Por unanimidade, a Primeira Turma do Supremo Tribunal Federal (STF) condenou, nesta quarta-feira (14), a deputada federal Carla Zambelli (PL-SP) a 10 anos de prisão por crimes de invasão de dispositivo informático e falsidade ideológica. A decisão envolve a participação da parlamentar no ataque ao sistema eletrônico do Conselho Nacional de Justiça (CNJ), em 2023, e também prevê a perda de seu mandato ao final do trânsito em julgado e o pagamento de R$ 2 milhões em danos morais coletivos.
O relator Alexandre de Moraes foi acompanhado pelos ministros Flávio Dino, Cristiano Zanin, Luiz Fux e Cármen Lúcia. Segundo a Procuradoria-Geral da República (PGR), Zambelli foi a autora intelectual do plano, que incluía a criação de um falso mandado de prisão contra o próprio Moraes. O ataque foi executado por Walter Delgatti, que confirmou ter agido a mando da parlamentar e também foi condenado, pegando 8 anos e 3 meses de prisão.
A defesa de Zambelli alegou injustiça e questionou o julgamento virtual, afirmando que não havia provas “irrefutáveis” contra ela. Mesmo assim, o Supremo fechou questão sobre a responsabilidade da deputada no crime cibernético. A pena imposta ainda é passível de recurso, o que pode adiar os efeitos mais imediatos da decisão, como a perda de mandato.

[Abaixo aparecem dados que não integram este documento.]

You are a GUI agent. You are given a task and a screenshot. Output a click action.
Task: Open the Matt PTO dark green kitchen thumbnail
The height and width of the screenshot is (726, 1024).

Além deste caso, Zambelli ainda responde por outro processo no STF por perseguição armada ao jornalista Luan Araújo, durante as eleições de 2022. Nesse caso, o placar já é de 6 a 0 pela condenação a mais 5 anos e 3 meses de prisão, mas o julgamento foi interrompido por pedido de vista do ministro Nunes Marques.